Jan Gehl on his passion and mission for liable and human scale cities
He likes high-rises only from far away, he thinks cars should be banned from city-centers and he wants the public space to be the «living room of a city»: The danish urban planner Jan Gehl visited Basel on an official mission. By Matthias Oppliger in Tages Woche
Basile Bornand: Jan Gehl: «Traffic is like water, it goes where it can. And when it can’t go somewhere, it stops.»
As adress of welcome Jan Gehl hands a business card. Printed on its back is a photography. It shows the typical yellow-red tram from Baselland. «This should be in Switzerland.» Gehl gathered the various pictures on his business cards during numerous travels.
Despite his hometown Copenhagen being one of the most liveable places of the world, the danish architect Jan Gehl gets about a lot. With his company «Gehl Architects» he helps cities around the world to build «cities for people». A few days ago, he visited Basel on invitation from the local planning department. We met him outside the «Gundeldingerfeld», where he held a well attended public lecture about sustainable cities the day before.
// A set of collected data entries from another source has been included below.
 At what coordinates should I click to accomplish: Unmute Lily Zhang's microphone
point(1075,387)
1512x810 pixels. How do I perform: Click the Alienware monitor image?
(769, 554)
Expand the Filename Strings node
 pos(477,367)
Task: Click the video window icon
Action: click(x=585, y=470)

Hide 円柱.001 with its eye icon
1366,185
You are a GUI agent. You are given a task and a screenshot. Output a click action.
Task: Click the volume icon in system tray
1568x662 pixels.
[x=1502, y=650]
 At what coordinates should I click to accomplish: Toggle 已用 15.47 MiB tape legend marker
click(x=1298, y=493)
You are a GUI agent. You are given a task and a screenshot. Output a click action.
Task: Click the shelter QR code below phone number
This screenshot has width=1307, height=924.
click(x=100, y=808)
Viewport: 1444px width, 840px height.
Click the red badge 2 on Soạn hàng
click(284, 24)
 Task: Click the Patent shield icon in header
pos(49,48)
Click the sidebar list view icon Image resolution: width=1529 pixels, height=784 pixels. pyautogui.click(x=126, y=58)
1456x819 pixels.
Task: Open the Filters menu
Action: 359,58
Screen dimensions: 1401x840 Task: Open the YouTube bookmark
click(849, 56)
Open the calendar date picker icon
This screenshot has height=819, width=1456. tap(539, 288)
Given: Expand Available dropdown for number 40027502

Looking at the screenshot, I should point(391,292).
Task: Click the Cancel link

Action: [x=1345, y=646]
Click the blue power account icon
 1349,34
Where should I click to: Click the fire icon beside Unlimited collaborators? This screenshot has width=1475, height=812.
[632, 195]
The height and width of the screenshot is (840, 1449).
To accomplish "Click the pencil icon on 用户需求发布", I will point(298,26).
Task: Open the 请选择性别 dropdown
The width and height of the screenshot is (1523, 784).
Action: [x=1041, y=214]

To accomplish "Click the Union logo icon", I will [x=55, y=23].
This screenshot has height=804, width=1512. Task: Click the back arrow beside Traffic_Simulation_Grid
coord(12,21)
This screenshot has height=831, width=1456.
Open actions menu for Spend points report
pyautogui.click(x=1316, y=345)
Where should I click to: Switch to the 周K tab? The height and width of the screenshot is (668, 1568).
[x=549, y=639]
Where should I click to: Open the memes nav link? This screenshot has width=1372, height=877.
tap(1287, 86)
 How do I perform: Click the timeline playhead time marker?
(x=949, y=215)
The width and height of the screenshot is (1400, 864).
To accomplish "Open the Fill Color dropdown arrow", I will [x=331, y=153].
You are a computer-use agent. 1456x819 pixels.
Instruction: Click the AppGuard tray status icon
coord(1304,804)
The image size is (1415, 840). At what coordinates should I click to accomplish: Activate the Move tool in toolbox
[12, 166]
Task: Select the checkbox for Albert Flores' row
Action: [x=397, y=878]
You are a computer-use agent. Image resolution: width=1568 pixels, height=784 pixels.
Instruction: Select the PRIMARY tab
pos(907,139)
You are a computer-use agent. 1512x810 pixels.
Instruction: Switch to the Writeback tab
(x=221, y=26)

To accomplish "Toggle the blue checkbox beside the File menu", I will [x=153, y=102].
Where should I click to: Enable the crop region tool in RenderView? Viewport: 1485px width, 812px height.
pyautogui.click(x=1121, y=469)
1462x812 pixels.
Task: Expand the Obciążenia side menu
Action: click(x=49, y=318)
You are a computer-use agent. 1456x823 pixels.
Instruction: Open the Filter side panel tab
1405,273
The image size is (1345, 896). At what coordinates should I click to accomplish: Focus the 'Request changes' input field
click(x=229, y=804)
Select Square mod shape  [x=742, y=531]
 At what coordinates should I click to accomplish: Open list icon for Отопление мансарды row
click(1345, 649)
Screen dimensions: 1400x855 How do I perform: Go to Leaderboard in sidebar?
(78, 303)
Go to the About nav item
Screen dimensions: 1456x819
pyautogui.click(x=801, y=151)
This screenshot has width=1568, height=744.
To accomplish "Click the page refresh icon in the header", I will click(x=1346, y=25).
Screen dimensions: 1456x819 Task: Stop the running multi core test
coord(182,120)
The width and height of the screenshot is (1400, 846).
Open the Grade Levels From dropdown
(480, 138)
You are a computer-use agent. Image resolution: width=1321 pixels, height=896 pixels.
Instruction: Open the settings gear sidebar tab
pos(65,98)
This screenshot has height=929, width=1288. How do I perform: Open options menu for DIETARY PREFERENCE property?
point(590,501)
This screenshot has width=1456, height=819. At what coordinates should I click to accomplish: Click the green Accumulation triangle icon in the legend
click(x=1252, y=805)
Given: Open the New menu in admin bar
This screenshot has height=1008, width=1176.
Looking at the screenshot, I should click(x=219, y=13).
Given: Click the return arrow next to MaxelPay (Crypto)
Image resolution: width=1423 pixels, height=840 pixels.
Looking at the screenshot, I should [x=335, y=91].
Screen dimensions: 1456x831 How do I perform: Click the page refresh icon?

Jan Gehl, how many steps did you walk so far today?
I know that precisely (he fumbles for something and brings out a little red device). This is called a pedometer and it was given to me by the mayor of Kaliningrad. It says I walked 5000 steps so far, but actually it should be more. So I have to walk another 5000 steps today. You get seven more years to live, when you walk 10’000 steps a day.
Where have you been?
I have been walking around with these crazy people here all over this neighbourhood (Gundeldingen).
I’ve read somewhere that you like to stroll around a city and that you always bring your little camera along. What pictures do you take?
People mostly. People using public spaces. And I’m also interested in good solutions to planning problems. Or, of course, in silly solutions. I use this pictures in my presentations as I did yesterday. Or in my books. I’ve done this on five continents for fifty years. So I’ve got a lot of pictures by now. Pictures of people are always interesting. You can go on for hours looking at them, but by looking at pictures of houses or motorcars you will get bored pretty soon.
Did you take a picture in Basel too?
I haven’t had time to take many, because we worked a lot during my stay.
«The mutual love affair between people and their cars has waned.»
But did you take one? What drew your interest walking through the streets of Basel?
The first picture I took was of the little ferryboat on the Rhine, which was not propelled by anything but the sun and the streaming river. It’s genius. And I also took one of the Münsterplatz. I like it, it is a fine example of a good old city square. Its dimensions are within the human scale. You can still see the people standing at the far end. Modern squares are often built outside the human scale and therefore you lose sense of its dimension.
Just a few years ago, this exact square was regularly used as parking space. Now we have somehow managed to get rid of them.
This is a general pattern all over the world. The mutual love affair between people and their cars has waned. People start to think there might be other qualities in cities than just making space for cars.